Comercio Global

La crisis marítima favorece al agro de Brasil, pero encarece los fertilizantes

Los conflictos en el Mar Negro y Oriente Medio podrían abrir nuevos mercados para Brasil, pero también amenazan con encarecer los fertilizantes y afectar la próxima siembra.

Ana Sofía Pineda
Redactora especializada en agricultura en América Latina. Cubre actualidad agropecuaria, política rural, innovación y comercio agroalimentario, con foco en el impacto regional de las decisiones productivas y regulatorias.

Los conflictos que afectan algunas de las principales rutas marítimas del mundo están modificando el comercio internacional de materias primas y podrían abrir nuevas oportunidades para las exportaciones agrícolas de Brasil. Sin embargo, la misma crisis amenaza con encarecer el abastecimiento de fertilizantes, un insumo clave para la próxima campaña de soja y otros cultivos, generando un escenario de oportunidades comerciales acompañado de mayores costos para los productores.

La reconfiguración de los flujos comerciales comenzó a sentirse tras el deterioro de la seguridad en el Mar Negro, donde los ataques a puertos e infraestructura redujeron las exportaciones de minerales y aumentaron la incertidumbre sobre los embarques de granos procedentes de Rusia y Ucrania, dos actores estratégicos del mercado mundial de trigo.
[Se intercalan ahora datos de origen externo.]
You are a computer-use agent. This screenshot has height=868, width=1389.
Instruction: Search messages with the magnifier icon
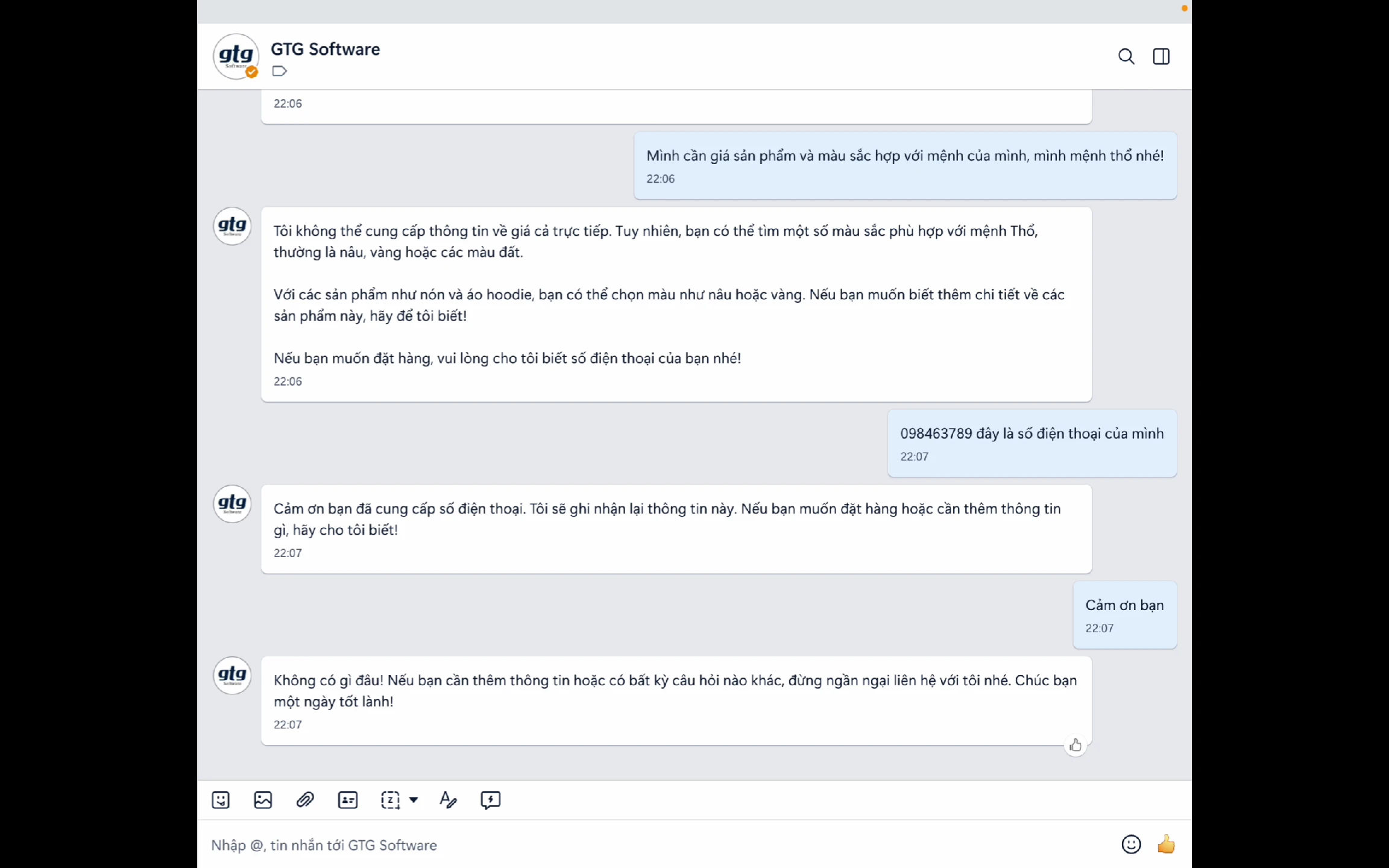[x=1126, y=56]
Ante ese escenario, compradores de distintas regiones podrían incrementar sus adquisiciones desde orígenes alternativos, entre ellos Sudamérica. Brasil aparece como uno de los países con mayor capacidad para cubrir parte de esa demanda gracias a su peso como exportador de soja, maíz y mineral de hierro, además de contar con rutas marítimas de larga distancia que cobran mayor relevancia cuando disminuye la oferta desde el Mar Negro.

La consultora especializada BRS Dry Bulk sostiene que este cambio podría favorecer especialmente los viajes de mayor recorrido, incrementando la demanda de transporte marítimo medida en toneladas-milla, uno de los indicadores utilizados para evaluar la actividad del mercado naviero.

El mayor desafío para el agro podría venir por el lado de los fertilizantes

Aunque el nuevo escenario ofrece oportunidades para las exportaciones, también incorpora un riesgo importante para la agricultura sudamericana. La tensión geopolítica en torno al Estrecho de Ormuz, una de las principales vías de salida de fertilizantes y azufre desde el Golfo Pérsico, amenaza con alterar el suministro de insumos utilizados por millones de productores en todo el mundo.

Una interrupción prolongada de esas exportaciones podría traducirse en mayores costos para los fertilizantes y en dificultades para abastecer los mercados antes del inicio de las campañas agrícolas del hemisferio norte y del hemisferio sur.

Para Brasil, uno de los mayores consumidores mundiales de fertilizantes, el impacto podría sentirse especialmente en la planificación de la próxima siembra de soja y maíz. Un aumento en el precio de los nutrientes agrícolas elevaría los costos de producción y obligaría a muchos productores a revisar sus estrategias de manejo, especialmente si las restricciones logísticas se extienden durante los próximos meses.

A estas tensiones se suma otro punto de atención para el comercio internacional: el Canal de Panamá. Aunque continúa operando con relativa normalidad, las restricciones de calado y el elevado costo para acceder a espacios de tránsito mantienen la presión sobre los tiempos de navegación y los costos logísticos, especialmente para los embarques agrícolas con destino a los mercados asiáticos.

La combinación de conflictos geopolíticos, restricciones marítimas y mayores costos de transporte configura un escenario complejo para el comercio mundial de productos agropecuarios. Mientras algunos exportadores podrían beneficiarse por el aumento de la demanda desde mercados que buscan reemplazar proveedores tradicionales, los mayores costos de insumos y logística también amenazan con reducir parte de esa ventaja competitiva.

Para el agro brasileño, el desafío será aprovechar las oportunidades que ofrece la reorganización del comercio internacional sin perder competitividad frente al encarecimiento de los fertilizantes y las crecientes incertidumbres sobre las cadenas globales de suministro. En un mercado cada vez más condicionado por factores geopolíticos, la logística se consolida como un elemento tan determinante como la propia producción agrícola.